*EXERCISE REQUIREMENTS*. Put the items into a two-column CSV with the columns instruction and response. Start at the beginning of the items and stop after the line containing "will [x=895, y=273].". Give one row per item, with its text and its answer each in a single quoted field and line breaks replaced by spaces.

(Recorded data)
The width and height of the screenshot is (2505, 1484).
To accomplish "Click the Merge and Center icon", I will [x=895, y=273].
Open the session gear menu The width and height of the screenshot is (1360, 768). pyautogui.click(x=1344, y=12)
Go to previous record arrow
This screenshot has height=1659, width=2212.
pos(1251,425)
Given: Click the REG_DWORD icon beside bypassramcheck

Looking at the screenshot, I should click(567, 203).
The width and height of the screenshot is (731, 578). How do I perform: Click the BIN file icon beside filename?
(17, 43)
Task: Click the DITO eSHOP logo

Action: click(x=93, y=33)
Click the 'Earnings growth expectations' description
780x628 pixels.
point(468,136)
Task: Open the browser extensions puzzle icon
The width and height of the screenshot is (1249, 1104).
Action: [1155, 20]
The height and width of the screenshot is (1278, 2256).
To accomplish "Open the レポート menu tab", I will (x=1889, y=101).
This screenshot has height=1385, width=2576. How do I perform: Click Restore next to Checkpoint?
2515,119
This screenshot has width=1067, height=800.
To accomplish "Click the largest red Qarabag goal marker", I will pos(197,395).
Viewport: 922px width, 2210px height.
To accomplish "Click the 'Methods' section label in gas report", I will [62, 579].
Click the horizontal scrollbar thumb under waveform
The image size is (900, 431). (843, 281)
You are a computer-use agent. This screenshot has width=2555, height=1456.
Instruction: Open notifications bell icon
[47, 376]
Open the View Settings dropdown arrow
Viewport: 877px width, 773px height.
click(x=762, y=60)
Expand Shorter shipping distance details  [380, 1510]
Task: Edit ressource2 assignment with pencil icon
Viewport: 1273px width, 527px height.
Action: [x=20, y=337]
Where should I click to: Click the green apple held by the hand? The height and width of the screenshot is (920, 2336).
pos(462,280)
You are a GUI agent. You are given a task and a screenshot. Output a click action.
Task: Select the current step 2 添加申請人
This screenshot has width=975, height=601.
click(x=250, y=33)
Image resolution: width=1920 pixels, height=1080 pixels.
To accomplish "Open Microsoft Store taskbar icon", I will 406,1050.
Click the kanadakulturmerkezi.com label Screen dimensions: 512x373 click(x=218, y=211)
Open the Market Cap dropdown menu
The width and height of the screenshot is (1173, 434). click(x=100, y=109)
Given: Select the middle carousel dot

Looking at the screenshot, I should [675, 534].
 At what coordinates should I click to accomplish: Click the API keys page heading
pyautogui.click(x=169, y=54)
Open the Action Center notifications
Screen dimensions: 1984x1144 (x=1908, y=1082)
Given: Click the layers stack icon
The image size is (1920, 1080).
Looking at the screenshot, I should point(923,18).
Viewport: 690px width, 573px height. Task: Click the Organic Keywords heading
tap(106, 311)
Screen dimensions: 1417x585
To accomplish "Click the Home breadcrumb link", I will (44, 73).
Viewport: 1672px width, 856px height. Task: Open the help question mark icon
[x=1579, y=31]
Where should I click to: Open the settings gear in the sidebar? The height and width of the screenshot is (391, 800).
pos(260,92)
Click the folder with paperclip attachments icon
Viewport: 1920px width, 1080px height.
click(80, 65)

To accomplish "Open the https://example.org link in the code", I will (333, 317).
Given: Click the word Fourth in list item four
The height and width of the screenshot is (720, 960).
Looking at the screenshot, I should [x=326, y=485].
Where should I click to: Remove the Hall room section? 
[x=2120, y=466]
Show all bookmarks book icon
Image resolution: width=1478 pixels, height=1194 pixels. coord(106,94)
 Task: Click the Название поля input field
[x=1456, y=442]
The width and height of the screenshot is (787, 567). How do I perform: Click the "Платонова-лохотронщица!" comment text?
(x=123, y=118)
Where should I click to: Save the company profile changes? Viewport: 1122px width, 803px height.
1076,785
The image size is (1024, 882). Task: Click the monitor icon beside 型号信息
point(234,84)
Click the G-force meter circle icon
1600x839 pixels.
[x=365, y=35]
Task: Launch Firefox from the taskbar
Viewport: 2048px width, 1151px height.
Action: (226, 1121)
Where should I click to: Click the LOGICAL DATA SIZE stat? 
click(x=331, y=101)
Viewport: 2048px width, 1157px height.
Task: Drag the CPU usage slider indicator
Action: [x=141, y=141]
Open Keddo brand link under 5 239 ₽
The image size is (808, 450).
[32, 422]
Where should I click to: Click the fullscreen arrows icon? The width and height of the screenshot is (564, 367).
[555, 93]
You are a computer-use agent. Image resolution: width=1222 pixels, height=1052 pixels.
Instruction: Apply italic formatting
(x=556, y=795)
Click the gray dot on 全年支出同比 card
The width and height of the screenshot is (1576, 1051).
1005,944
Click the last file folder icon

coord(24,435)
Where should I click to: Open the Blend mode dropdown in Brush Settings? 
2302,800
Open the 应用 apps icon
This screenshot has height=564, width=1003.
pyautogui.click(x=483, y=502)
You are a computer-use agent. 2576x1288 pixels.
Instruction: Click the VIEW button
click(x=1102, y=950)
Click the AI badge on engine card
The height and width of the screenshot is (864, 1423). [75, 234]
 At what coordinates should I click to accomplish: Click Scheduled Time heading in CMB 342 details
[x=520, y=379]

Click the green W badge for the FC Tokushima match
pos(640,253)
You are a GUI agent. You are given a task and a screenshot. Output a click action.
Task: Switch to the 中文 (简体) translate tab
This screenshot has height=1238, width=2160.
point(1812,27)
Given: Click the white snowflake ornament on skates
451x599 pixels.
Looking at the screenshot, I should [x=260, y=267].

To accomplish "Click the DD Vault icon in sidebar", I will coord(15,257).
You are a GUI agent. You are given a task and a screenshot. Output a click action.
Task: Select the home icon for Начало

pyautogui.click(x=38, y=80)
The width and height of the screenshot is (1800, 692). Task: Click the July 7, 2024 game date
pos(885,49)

*TASK RESPONSE*.
instruction,response
"The width and height of the screenshot is (2505, 1484). To accomplish ""Click the Merge and Center icon"",","I will [x=895, y=273]."